### Énoncé 1
Traduisez en anglais la phrase suivante, tirée de l'extrait sur la sensibilité spectaculaire : « Ainsi, aucune morale ne peut parvenir à ses fins et, poursuivant dans l'avenir une réalisation impossible, elle néglige la seule réalité : le présent. »
### Énoncé 2
Prolongez le texte sur la sensibilité spectaculaire chez Jules de Gaultier à partir de sa dernière phrase.

Les progrès de la physiologie nous permettent d'avancer lentement mais avec quelque certitude dans la connaissance de notre propre psychologie. Cette connaissance ne s'effectue point sans rencontrer de sérieux obstacles, même chez les penseurs les plus profonds, lesquels, déterminés par une éducation ou une influence particulièrement idéaliste, ramènent toute chose à une sorte de vie de l'esprit indépendante des conditions physiologiques d'existence bonnes ou mauvaises. C'est en ce sens que la sensibilité spectaculaire de Jules de Gaultier, qui a le plus profondément traité cette question en de multiples ouvrages, peut être comprise. Ce n'est pas que, dans le passé, plus ou moins lointain ou récent, les penseurs n'aient découvert et apprécié consciemment cette faculté de l'intelligence de jouir des choses sans les posséder, mais ce philosophe, avec un esprit de suite remarquable, a précisé le sens de cette sensibilité spectaculaire et son rôle unique de justification de la pensée elle-même.

La vie étant conditionnée par les sensations et celles-ci pouvant se diviser en sensations de plaisir et en sensations de douleur, il en résulte, pour ce philosophe, qu'aucune morale ne peut atteindre son but, qui est la suppression de la souffrance, car la réalisation du bonheur universel implique une harmonie absolue supprimant les différences et aboutissant au néant. D'autre part, chacun voulant augmenter, à son profit, la somme des sensations de plaisir et réduire celle des sensations douloureuses, il en résulte une lutte inévitable entre individus désirant tous les mêmes objets. Comme il n'y a ni plaisir, ni douleur absolue, la morale qui veut supprimer la douleur ne peut parvenir à cet état de sensation unique qui serait le néant. Ainsi, aucune morale ne peut parvenir à ses fins et, poursuivant dans l'avenir une réalisation impossible, elle néglige la seule réalité : le présent.

### Lignes affichées
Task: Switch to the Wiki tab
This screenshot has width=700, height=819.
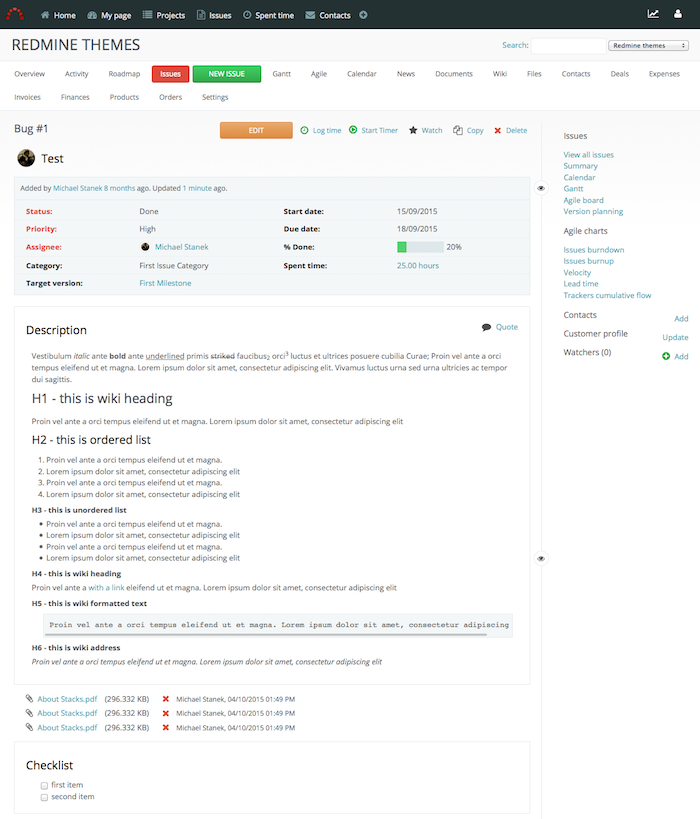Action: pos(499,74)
* * *
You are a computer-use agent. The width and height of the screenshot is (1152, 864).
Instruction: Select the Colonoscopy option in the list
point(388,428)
--
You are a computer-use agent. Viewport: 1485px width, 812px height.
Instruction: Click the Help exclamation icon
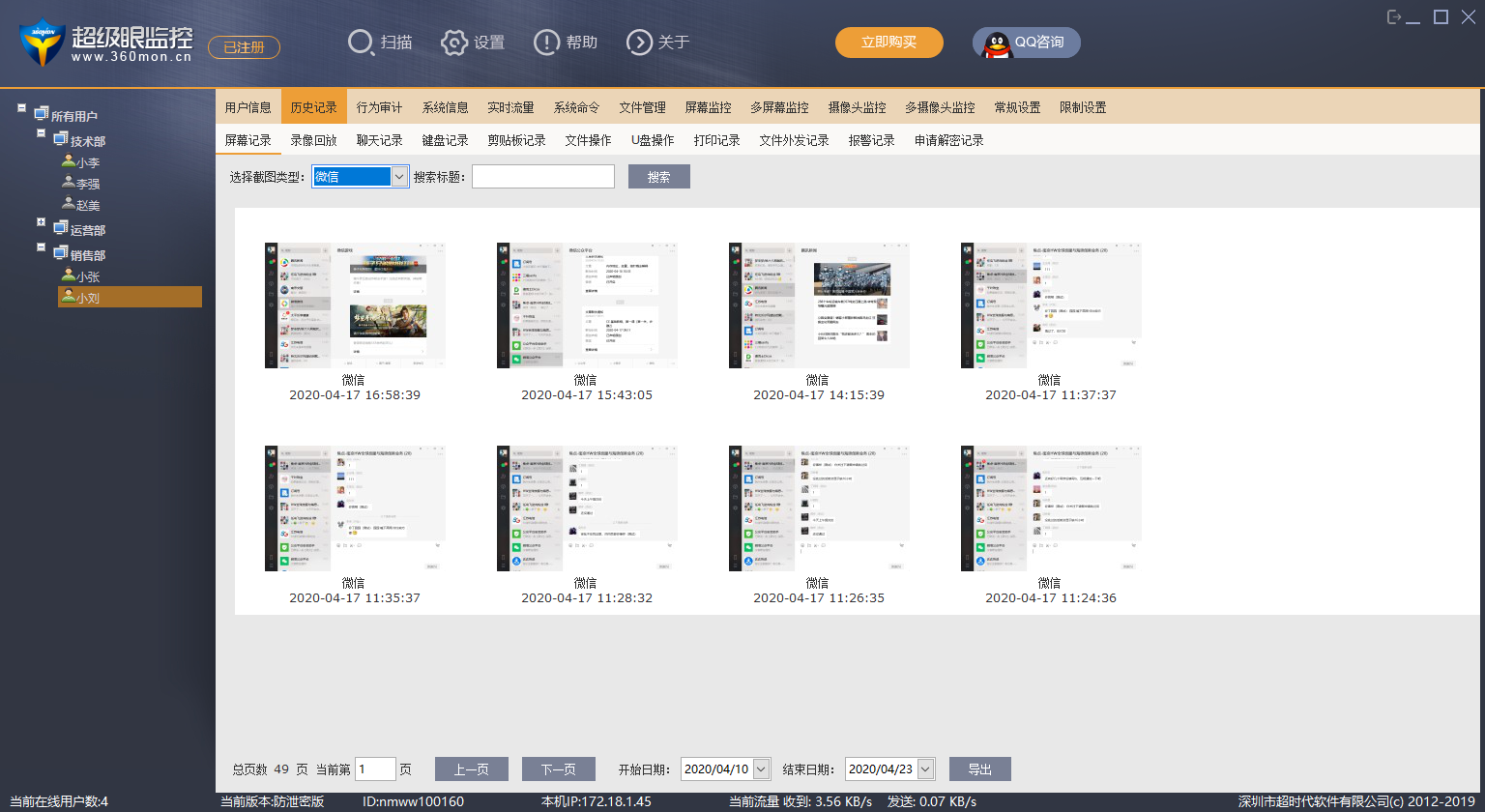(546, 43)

### Réponse attendue 1
Thus, no morality can achieve its ends, and, pursuing an impossible realization in the future, it neglects the only reality: the present.

### Réponse attendue 2
Ainsi, Jules de Gaultier pense que la souffrance et le plaisir étant inséparables dans le domaine sensoriel, l'éthique poursuit un rêve chimérique en voulant améliorer les conditions humaines et supprimer le mal. A cette poursuite stérile et vaine il oppose la sensibilité spectaculaire qui fait de la sensation, bonne ou mauvaise, un objet de spectacle et de joie. Cette sensibilité a ceci de particulier que, contrairement au domaine moral, qui ne peut exister dans ses deux pôles : plaisir et douleur, elle ne laisse subsister que le plaisir. Le plaisir et la souffrance ne sont plus alors que des éléments de contemplation engendrant la joie spectaculaire.

Dans le domaine scientifique, ce philosophe, constatant que la science n'a pas réussi à ramener la diversité des phénomènes à une source commune, à réduire l'hétérogène à l'homogène, alors que toute la connaissance scientifique a pour but la recherche et la démonstration de l'identité des processus physico-chimiques que nous percevons, en déduit que la science a échoué dans son essai d'explication synthétique de l'univers, mais que, précisément, cet échec, cette réduction du divers à l'Un étant impossible, parce que l'uniformité détruit toute connaissance, que toute connaissance suppose un sujet et un objet et que l'Un ne peut se manifester à sa propre vue qu'en se situant spectateur de lui-même, ce qui détruit l'unité, le rôle de la science n'est plus alors la recherche d'une explication définitive de l'univers, mais un spectacle de curiosité pure du fonctionnement de cet univers. Spectacle qui ne doit pas prendre fin par une explication totale des choses, mais doit se continuer indéfiniment, autant que la vie même des spectateurs.

Jules de Gaultier va même plus loin ; il nie le rôle utilitaire de la science. Elle n'est pas, dit-il, dans son essence, un moyen d'augmenter notre pouvoir sur les choses, mais un organe de pure vision, un moyen d'atteindre la fin immédiate impliquée dans tout mouvement de division de l'existence avec elle-même, c'est-à-dire la connaissance, la contemplation de l'univers. Si la science crée, augmente la puissance de l'homme, c'est uniquement pour augmenter la connaissance, étendre le spectacle, varier indéfiniment la contemplation.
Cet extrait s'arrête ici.